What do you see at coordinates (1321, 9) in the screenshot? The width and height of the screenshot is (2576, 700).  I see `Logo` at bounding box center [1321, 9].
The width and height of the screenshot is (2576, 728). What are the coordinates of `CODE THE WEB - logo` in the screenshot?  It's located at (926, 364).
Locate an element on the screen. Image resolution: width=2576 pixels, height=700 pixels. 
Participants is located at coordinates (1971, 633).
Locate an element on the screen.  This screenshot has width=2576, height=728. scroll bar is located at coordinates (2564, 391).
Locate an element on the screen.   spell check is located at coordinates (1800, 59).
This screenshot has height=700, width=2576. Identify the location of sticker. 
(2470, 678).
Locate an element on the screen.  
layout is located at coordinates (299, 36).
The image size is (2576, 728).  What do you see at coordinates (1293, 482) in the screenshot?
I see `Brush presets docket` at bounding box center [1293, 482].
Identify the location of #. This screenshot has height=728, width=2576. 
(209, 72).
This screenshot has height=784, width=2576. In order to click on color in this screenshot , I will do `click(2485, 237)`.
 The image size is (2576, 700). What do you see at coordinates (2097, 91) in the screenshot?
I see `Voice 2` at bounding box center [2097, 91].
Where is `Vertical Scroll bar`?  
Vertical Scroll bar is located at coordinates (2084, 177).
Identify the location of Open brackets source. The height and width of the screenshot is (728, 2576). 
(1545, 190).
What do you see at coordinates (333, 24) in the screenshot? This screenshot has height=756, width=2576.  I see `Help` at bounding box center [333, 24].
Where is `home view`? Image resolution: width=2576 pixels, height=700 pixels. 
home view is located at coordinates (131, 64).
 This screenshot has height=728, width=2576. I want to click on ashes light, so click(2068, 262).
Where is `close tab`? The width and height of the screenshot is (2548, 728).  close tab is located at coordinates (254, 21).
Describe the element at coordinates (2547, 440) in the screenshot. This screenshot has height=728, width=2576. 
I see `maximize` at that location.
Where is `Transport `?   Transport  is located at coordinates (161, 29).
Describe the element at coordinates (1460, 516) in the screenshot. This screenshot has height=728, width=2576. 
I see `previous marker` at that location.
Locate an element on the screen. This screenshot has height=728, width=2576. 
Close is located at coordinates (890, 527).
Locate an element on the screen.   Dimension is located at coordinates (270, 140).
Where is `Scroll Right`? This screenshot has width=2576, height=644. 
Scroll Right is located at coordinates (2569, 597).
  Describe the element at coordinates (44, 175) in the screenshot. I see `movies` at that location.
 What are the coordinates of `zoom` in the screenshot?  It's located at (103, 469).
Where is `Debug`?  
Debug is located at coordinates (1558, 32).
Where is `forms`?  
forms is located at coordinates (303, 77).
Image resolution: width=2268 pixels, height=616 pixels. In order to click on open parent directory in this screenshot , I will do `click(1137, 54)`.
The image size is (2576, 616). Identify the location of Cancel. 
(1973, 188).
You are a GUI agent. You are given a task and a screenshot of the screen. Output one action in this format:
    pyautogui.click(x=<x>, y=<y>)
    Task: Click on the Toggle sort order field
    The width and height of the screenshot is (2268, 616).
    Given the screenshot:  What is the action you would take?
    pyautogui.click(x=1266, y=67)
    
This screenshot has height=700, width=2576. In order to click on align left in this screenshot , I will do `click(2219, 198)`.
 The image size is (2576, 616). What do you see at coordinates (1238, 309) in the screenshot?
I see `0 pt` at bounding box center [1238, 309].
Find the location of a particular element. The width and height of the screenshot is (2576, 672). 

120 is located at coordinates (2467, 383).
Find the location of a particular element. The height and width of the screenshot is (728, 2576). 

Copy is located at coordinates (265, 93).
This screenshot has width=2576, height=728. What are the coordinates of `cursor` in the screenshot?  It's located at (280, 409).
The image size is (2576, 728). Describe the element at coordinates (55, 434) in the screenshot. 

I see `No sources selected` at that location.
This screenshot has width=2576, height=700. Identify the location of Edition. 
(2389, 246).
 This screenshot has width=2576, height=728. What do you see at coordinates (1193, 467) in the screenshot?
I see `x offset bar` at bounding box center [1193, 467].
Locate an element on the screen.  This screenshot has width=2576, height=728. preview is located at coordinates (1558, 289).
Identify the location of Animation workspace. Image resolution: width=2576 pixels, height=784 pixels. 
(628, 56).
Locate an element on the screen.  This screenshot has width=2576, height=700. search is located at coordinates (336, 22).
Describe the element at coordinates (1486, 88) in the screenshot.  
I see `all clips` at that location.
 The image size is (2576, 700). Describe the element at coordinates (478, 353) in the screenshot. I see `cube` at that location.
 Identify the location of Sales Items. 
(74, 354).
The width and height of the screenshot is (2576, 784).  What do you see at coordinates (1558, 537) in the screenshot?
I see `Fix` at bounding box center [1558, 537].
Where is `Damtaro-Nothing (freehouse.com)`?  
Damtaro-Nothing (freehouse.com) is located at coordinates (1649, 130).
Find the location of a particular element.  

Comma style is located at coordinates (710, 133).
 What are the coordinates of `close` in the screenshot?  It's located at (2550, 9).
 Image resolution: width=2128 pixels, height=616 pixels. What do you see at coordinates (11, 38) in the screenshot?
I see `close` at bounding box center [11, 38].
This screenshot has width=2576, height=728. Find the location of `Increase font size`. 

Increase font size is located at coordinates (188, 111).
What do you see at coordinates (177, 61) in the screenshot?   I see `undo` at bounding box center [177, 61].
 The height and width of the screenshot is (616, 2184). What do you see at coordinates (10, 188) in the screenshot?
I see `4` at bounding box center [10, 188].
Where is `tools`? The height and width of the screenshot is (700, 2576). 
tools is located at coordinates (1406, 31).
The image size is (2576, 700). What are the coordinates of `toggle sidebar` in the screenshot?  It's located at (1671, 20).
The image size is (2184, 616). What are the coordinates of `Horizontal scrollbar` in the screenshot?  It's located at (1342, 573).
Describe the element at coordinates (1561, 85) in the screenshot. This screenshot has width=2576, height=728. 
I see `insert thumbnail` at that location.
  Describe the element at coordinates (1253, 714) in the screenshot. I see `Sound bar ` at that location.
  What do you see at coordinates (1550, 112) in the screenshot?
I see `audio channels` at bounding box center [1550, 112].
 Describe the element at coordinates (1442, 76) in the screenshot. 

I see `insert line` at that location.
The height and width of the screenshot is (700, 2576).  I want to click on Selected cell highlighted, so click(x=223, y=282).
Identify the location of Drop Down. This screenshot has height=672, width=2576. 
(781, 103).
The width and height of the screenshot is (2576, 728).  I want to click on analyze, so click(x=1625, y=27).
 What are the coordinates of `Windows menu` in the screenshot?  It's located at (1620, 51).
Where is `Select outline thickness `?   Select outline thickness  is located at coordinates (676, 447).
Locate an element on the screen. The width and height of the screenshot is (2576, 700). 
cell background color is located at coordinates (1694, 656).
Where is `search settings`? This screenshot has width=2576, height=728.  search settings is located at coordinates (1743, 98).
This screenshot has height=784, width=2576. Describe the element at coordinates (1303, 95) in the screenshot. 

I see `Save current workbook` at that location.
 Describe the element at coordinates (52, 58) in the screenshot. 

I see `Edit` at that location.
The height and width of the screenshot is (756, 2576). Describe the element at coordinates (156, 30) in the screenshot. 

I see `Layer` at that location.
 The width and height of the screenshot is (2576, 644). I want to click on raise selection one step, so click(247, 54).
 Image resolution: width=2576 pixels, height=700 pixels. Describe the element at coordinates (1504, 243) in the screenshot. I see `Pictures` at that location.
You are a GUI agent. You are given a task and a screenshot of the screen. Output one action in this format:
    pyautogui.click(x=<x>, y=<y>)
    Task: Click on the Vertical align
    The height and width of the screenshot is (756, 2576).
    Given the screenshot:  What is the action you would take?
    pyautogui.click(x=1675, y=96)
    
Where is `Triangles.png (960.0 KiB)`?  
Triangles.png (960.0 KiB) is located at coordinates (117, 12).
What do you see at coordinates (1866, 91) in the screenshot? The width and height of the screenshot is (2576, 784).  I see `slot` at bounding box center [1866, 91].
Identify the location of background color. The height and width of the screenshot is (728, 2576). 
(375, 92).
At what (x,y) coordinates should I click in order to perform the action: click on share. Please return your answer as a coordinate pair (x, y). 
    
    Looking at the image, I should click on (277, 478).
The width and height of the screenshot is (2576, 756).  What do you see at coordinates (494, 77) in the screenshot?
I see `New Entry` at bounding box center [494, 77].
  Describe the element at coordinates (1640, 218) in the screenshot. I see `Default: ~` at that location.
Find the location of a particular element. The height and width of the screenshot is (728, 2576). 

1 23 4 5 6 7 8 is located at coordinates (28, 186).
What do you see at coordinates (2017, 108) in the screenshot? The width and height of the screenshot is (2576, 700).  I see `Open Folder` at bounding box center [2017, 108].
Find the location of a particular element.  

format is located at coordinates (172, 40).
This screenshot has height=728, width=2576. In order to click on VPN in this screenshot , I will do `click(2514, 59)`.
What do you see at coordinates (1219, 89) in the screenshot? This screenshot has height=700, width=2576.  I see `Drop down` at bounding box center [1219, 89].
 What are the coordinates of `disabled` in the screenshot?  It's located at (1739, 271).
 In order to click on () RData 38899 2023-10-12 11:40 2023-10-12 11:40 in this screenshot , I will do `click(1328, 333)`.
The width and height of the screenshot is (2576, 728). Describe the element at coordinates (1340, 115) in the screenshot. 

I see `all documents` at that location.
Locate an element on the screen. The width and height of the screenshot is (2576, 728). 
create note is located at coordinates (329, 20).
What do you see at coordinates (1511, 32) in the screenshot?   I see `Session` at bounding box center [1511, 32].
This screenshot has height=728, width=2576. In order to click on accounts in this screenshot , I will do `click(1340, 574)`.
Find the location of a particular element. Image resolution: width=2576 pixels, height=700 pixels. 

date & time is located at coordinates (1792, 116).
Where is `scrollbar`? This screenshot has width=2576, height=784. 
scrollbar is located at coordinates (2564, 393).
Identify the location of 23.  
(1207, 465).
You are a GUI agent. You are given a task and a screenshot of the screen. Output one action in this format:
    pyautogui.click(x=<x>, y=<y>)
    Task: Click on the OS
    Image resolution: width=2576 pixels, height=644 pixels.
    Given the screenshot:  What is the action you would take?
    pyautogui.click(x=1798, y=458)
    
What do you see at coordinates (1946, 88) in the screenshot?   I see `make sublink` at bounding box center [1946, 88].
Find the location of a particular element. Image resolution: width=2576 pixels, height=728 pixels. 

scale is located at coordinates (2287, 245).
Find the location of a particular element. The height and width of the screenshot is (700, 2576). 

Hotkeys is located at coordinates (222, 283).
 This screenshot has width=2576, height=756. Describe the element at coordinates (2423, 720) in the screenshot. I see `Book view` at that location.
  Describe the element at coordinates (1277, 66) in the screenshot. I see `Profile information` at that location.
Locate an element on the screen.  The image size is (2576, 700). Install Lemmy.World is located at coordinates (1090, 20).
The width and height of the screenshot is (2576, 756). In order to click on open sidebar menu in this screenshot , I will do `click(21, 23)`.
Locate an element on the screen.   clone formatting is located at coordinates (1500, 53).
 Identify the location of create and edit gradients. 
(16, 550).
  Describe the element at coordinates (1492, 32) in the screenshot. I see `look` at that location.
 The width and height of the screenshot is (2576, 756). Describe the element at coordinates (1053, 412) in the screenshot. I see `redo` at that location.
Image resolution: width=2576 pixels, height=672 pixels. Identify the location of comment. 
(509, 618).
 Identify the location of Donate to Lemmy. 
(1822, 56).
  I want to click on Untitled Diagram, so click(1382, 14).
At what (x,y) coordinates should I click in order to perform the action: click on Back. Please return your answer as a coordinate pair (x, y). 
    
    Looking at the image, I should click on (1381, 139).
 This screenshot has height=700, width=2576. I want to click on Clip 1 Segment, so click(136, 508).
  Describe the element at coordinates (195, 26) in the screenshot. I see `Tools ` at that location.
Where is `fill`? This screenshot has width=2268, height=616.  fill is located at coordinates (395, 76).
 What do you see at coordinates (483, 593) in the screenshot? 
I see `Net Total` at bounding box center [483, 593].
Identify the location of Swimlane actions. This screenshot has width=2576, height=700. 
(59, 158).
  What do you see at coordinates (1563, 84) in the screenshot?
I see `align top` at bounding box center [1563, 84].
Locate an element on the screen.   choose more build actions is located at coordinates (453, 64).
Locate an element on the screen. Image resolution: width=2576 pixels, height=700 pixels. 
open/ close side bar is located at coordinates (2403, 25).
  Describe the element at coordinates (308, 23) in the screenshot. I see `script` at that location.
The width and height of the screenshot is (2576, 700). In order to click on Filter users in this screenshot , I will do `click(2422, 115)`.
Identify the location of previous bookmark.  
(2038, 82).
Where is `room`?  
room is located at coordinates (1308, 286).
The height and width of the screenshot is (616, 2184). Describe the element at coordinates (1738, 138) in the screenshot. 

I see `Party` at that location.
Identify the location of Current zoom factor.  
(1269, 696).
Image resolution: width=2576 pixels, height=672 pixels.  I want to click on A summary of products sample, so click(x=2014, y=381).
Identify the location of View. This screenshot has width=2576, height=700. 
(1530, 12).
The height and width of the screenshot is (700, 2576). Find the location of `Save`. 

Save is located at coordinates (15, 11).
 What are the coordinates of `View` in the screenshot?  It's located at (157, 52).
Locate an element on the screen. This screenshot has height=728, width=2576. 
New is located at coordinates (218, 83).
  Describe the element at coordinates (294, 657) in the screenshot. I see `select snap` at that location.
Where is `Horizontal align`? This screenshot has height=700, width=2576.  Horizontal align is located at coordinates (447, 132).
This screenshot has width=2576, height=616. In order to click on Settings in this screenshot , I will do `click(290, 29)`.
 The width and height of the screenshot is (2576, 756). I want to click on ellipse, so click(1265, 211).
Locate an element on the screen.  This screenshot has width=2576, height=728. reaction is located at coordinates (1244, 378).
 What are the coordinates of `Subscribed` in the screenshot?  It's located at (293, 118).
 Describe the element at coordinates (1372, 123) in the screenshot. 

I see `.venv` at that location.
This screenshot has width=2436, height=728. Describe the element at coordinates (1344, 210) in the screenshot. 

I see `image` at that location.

- - -

Output as a JSON list of strings the rows starting at the line containing "coordinates (453, 64)." and ending at the line containing "at (293, 118).", one string per line, with blank lines left out.

[
  "Locate an element on the screen.   choose more build actions is located at coordinates (453, 64).",
  "Locate an element on the screen. Image resolution: width=2576 pixels, height=700 pixels. ",
  "open/ close side bar is located at coordinates (2403, 25).",
  "  Describe the element at coordinates (308, 23) in the screenshot. I see `script` at that location.",
  "The width and height of the screenshot is (2576, 700). In order to click on Filter users in this screenshot , I will do `click(2422, 115)`.",
  "Identify the location of previous bookmark.  ",
  "(2038, 82).",
  "Where is `room`?  ",
  "room is located at coordinates (1308, 286).",
  "The height and width of the screenshot is (616, 2184). Describe the element at coordinates (1738, 138) in the screenshot. ",
  "I see `Party` at that location.",
  "Identify the location of Current zoom factor.  ",
  "(1269, 696).",
  "Image resolution: width=2576 pixels, height=672 pixels.  I want to click on A summary of products sample, so click(x=2014, y=381).",
  "Identify the location of View. This screenshot has width=2576, height=700. ",
  "(1530, 12).",
  "The height and width of the screenshot is (700, 2576). Find the location of `Save`. ",
  "Save is located at coordinates (15, 11).",
  " What are the coordinates of `View` in the screenshot?  It's located at (157, 52).",
  "Locate an element on the screen. This screenshot has height=728, width=2576. ",
  "New is located at coordinates (218, 83).",
  "  Describe the element at coordinates (294, 657) in the screenshot. I see `select snap` at that location.",
  "Where is `Horizontal align`? This screenshot has height=700, width=2576.  Horizontal align is located at coordinates (447, 132).",
  "This screenshot has width=2576, height=616. In order to click on Settings in this screenshot , I will do `click(290, 29)`.",
  " The width and height of the screenshot is (2576, 756). I want to click on ellipse, so click(1265, 211).",
  "Locate an element on the screen.  This screenshot has width=2576, height=728. reaction is located at coordinates (1244, 378).",
  " What are the coordinates of `Subscribed` in the screenshot?  It's located at (293, 118)."
]